Why Medicover went fully Paperless Across 24 Hospitals at Once

By Arunima Rajan

In an interview with Healthcare Magazine, Hari Krishna, Executive Director of Medicover Hospitals, India, says that the decision to go paperless was strategic one.

Going fully paperless across 24 hospitals at once is not a technology decision, it is a bet. What made Medicover confident enough to make that bet at this scale, and what would failure have looked like?

You are right, this was not a technology decision; it was a strategic one. Our confidence came from clarity of intent. We were not trying to digitize existing inefficiencies; we were redesigning the system itself. Over time, it became evident that incremental adoption would only prolong inconsistencies across units.

Failure, in our view, would not have been a system glitch,those are manageable. Real failure would have been lack of clinical adoption or disruption to patient care. That is why we invested heavily in aligning the platform with real hospital workflows, and equally in training and transition management. The outcome we were pursuing was not digitization, but consistency and reliability of care at scale.

The numbers you have shared are striking: 30% reduction in wait times, 40% improvement in workflow efficiency. Where did these come from? What was being measured before, and who was doing the measuring?

These numbers are drawn from internal operational benchmarks that we have been tracking across our hospitals for several years. We had baseline data on patient movement, turnaround times, and departmental coordination even before the transition.
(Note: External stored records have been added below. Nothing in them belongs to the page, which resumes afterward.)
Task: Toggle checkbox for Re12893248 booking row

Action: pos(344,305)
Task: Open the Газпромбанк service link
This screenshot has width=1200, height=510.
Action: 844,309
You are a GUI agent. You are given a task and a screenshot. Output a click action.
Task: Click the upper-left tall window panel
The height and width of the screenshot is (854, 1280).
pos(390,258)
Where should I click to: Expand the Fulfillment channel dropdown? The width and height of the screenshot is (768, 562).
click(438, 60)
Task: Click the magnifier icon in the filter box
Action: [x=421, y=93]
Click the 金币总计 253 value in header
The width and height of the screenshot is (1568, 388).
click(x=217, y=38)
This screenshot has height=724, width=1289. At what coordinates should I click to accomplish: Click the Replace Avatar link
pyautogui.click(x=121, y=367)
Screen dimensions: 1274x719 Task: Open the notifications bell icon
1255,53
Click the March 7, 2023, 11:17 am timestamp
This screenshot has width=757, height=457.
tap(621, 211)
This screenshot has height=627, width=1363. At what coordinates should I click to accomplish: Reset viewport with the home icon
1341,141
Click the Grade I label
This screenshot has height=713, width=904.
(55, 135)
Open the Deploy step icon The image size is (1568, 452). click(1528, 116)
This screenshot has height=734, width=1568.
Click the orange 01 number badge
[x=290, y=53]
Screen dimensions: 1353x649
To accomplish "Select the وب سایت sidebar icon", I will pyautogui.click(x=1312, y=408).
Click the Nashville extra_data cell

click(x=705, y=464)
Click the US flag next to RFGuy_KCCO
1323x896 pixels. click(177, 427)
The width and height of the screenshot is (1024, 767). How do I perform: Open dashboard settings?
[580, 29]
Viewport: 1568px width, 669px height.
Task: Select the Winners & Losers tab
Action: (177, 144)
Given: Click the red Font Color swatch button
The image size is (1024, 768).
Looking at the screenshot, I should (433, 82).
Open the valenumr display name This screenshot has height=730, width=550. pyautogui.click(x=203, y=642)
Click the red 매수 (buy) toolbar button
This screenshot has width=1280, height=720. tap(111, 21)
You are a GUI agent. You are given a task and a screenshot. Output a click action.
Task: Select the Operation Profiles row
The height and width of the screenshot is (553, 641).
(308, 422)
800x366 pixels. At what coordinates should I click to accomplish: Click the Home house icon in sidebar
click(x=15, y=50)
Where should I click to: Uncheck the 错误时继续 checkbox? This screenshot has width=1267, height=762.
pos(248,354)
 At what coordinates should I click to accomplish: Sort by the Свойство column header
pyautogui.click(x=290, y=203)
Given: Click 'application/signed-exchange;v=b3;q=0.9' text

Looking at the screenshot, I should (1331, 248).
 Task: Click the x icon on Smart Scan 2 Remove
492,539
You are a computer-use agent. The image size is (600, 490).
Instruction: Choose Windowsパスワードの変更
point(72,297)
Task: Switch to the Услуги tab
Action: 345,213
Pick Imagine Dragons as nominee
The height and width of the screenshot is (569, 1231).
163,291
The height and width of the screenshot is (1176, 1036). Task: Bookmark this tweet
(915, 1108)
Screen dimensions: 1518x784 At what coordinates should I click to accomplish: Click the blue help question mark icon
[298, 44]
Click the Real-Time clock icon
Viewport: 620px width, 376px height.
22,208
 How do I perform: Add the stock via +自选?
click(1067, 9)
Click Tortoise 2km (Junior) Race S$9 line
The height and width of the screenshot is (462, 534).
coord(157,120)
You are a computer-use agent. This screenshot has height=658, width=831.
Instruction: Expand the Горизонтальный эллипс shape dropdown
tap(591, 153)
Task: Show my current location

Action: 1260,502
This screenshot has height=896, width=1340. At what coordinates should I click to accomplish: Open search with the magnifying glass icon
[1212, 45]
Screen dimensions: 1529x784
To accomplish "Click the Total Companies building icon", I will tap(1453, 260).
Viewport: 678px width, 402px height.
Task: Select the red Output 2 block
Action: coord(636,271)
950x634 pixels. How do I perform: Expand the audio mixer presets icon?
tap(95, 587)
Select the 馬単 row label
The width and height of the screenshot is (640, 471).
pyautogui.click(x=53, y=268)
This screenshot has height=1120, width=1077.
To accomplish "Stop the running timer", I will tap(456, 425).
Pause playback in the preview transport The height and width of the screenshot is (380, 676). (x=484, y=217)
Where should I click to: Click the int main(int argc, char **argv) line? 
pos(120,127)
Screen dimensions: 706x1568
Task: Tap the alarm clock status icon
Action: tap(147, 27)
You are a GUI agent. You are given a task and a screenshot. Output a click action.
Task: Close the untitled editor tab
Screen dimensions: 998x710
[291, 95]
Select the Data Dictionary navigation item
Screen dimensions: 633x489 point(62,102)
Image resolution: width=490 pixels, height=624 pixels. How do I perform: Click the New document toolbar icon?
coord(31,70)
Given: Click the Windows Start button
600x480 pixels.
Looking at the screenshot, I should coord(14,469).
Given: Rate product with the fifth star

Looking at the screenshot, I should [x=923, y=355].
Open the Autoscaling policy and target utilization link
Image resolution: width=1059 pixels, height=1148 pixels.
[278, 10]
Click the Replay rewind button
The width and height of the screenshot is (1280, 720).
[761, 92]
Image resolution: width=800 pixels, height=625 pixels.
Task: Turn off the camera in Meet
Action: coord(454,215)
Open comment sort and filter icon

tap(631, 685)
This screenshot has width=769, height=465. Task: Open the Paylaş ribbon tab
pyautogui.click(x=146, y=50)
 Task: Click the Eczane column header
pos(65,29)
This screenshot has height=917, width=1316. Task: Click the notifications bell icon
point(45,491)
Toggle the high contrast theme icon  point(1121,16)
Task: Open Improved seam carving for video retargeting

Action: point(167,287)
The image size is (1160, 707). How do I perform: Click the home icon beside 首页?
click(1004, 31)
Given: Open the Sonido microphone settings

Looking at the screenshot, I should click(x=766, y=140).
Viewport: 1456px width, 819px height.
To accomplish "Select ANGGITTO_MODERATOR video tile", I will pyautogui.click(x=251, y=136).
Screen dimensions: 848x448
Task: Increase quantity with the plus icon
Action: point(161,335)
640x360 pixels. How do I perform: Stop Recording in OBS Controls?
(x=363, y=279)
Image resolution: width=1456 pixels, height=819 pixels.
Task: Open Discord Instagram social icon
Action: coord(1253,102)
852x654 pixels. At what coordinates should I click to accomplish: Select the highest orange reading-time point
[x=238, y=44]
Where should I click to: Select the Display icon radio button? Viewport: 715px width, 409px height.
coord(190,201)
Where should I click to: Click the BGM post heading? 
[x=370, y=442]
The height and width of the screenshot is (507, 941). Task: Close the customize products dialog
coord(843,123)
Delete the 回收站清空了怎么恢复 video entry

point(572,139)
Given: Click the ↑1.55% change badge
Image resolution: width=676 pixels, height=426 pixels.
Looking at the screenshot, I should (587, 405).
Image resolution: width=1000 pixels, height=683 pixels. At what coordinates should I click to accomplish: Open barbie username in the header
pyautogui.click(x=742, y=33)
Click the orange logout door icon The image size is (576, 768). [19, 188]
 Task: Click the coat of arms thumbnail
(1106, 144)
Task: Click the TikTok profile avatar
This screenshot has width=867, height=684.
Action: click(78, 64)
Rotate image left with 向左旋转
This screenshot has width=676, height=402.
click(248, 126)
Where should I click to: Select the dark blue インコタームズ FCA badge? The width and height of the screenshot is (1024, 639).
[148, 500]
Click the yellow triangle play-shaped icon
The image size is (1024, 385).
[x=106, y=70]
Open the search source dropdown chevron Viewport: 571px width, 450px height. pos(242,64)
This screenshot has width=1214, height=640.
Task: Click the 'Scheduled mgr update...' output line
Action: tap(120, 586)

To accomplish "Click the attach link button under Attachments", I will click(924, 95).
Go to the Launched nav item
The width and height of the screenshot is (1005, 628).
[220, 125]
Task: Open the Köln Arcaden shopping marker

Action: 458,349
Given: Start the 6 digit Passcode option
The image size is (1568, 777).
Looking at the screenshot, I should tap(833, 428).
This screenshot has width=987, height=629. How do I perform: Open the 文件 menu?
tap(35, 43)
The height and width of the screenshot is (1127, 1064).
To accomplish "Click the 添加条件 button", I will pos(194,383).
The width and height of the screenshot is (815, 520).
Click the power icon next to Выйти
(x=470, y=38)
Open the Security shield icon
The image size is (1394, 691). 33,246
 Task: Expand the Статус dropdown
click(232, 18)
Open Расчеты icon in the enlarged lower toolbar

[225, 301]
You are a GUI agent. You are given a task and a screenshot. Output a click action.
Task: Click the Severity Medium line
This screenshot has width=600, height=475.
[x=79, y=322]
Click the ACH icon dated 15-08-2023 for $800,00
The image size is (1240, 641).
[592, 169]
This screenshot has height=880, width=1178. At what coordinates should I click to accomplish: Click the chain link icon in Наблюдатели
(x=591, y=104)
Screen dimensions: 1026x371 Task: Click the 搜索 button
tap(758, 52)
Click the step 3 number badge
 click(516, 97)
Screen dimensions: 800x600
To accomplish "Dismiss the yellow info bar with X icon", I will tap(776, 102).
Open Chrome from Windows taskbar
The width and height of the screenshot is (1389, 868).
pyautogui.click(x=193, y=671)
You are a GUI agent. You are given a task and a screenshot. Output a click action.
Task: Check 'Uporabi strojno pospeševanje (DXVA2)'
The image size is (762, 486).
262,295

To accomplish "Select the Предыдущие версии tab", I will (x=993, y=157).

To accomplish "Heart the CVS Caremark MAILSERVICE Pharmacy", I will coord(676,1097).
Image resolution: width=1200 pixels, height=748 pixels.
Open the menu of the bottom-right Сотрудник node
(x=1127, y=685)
Post-implementation, the same parameters were measured through system-generated data, which is inherently more accurate and real-time. The comparison is therefore consistent. What is important is not just the percentage improvement, but the fact that variation across units has reduced significantly, which is critical in a multi-hospital network.

An EMR system touches every person in a hospital, not just the doctors. What did the ward boy, the billing clerk, or the nurse at the triage desk actually go through in the first few weeks after the switchover?

The first few weeks were a period of adjustment across roles. For many, especially at the operational level, the shift was from habit-driven processes to system-driven workflows. That naturally required time.

We focused on simplifying interfaces and providing role-specific training. For example, nursing workflows were redesigned to be more guided, billing processes became more structured, and support staff benefited from clearer task visibility. Once the initial learning curve was crossed, most teams found that their work became more predictable and less dependent on manual coordination.

Automated alerts for drug interactions and allergy flags sound like they should have always existed. In practice, how often do clinicians override these alerts, and what does that tell you about the gap between what a system recommends and what a doctor decides?

Overrides do happen, and they should. Clinical decision-making is contextual, and no system can replace that judgment. What the alerts do is bring visibility to potential risks that might otherwise be missed in a busy environment.

The value of the system is not in enforcing decisions, but in ensuring that decisions are informed. Over time, we are also refining alert sensitivity to avoid fatigue and ensure relevance. The balance is important ,support without intrusion.

Senior doctors in India have built careers on memory, instinct, and paper. How did Medicover bring them along without making them feel like the system was second-guessing them?

Respecting clinical experience was central to our approach. We positioned the EMR as a support system, not a supervisory one. Senior clinicians were involved early in the design and feedback process, which helped align the system with real practice.

Importantly, the system reduces the burden of recall and documentation, allowing doctors to focus more on patient care. Once they experienced the benefits ,particularly access to complete patient histories and decision support ,adoption became more organic.

India's data protection law is still finding its feet. A centralised patient records system is exactly the kind of infrastructure that needs to get this right before something goes wrong. What does Medicover's governance structure look like here, and have you connected this to ABDM?

We treat data governance as a core responsibility, not a compliance requirement. The system is built with layered security ,encryption, controlled access, role-based permissions, and continuous monitoring.

From a governance perspective, there are defined protocols on data access, storage, and audit trails. We are also aligned with national digital health frameworks, including ABDM, to ensure interoperability and long-term integration readiness. The emphasis is on building trust through structure and discipline.

Tier-1 and Tier-2 hospitals are not the same place, even within the same group. Be honest: where did the rollout struggle the most, and what did you learn from that?

The challenges were not defined by geography as much as by variation in legacy processes and digital familiarity. Some units adapted faster because they were already partially digitized, while others required more structured handholding.

The key learning was that technology deployment must be accompanied by contextual change management. A uniform system does not mean a uniform approach to implementation. Flexibility at the execution level was critical to achieving consistency at the outcome level.

The roadmap reads like a technology wish list: robotics, wearables, remote monitoring, virtual consultations. Which of these is actually close, which is still aspirational, and what is the one thing that has to work before any of the rest of it can?

Some elements, such as virtual consultations and certain forms of remote monitoring, are already in motion. Others, like deeper AI integration and wearable-linked care pathways, will scale progressively.

However, the foundation for all of this is a stable, reliable, and widely adopted EMR system. Without a strong data backbone, none of these advancements can function effectively. Our current focus is to ensure that this foundation is robust, because everything else will build on it.